■ **WHAT IS NEEDED**
Take the lines below from the first through the one that contains "Click the leftmost" and copy them exactly.

Dataset entries:
-------------------------

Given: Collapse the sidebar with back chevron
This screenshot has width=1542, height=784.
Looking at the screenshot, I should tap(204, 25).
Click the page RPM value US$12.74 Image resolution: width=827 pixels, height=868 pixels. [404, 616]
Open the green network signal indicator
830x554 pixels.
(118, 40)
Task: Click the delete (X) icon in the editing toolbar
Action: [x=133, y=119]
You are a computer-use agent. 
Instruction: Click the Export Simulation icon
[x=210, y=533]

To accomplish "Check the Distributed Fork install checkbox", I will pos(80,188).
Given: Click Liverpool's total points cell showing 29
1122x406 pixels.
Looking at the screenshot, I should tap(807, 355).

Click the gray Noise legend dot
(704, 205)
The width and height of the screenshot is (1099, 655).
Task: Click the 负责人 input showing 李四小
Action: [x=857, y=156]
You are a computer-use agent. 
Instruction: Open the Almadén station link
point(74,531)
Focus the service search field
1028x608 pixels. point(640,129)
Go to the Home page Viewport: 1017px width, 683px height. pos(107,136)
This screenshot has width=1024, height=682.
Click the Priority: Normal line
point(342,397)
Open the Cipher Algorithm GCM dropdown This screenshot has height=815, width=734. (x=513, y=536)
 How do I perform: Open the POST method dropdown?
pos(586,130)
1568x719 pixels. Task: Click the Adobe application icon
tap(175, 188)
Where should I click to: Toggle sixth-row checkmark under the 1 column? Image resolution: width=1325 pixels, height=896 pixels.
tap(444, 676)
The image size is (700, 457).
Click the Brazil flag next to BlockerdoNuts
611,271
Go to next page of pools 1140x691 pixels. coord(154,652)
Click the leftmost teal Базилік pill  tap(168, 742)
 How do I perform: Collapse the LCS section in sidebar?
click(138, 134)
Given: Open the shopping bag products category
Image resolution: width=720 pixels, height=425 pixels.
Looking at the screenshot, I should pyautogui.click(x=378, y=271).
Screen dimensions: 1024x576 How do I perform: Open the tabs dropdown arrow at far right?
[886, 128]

-------------------------

■ **PROBLEM SOLUTION**
Given: Collapse the sidebar with back chevron
This screenshot has width=1542, height=784.
Looking at the screenshot, I should tap(204, 25).
Click the page RPM value US$12.74 Image resolution: width=827 pixels, height=868 pixels. [404, 616]
Open the green network signal indicator
830x554 pixels.
(118, 40)
Task: Click the delete (X) icon in the editing toolbar
Action: [x=133, y=119]
You are a computer-use agent. 
Instruction: Click the Export Simulation icon
[x=210, y=533]

To accomplish "Check the Distributed Fork install checkbox", I will pos(80,188).
Given: Click Liverpool's total points cell showing 29
1122x406 pixels.
Looking at the screenshot, I should tap(807, 355).

Click the gray Noise legend dot
(704, 205)
The width and height of the screenshot is (1099, 655).
Task: Click the 负责人 input showing 李四小
Action: [x=857, y=156]
You are a computer-use agent. 
Instruction: Open the Almadén station link
point(74,531)
Focus the service search field
1028x608 pixels. point(640,129)
Go to the Home page Viewport: 1017px width, 683px height. pos(107,136)
This screenshot has width=1024, height=682.
Click the Priority: Normal line
point(342,397)
Open the Cipher Algorithm GCM dropdown This screenshot has height=815, width=734. (x=513, y=536)
 How do I perform: Open the POST method dropdown?
pos(586,130)
1568x719 pixels. Task: Click the Adobe application icon
tap(175, 188)
Where should I click to: Toggle sixth-row checkmark under the 1 column? Image resolution: width=1325 pixels, height=896 pixels.
tap(444, 676)
The image size is (700, 457).
Click the Brazil flag next to BlockerdoNuts
611,271
Go to next page of pools 1140x691 pixels. coord(154,652)
Click the leftmost teal Базилік pill  tap(168, 742)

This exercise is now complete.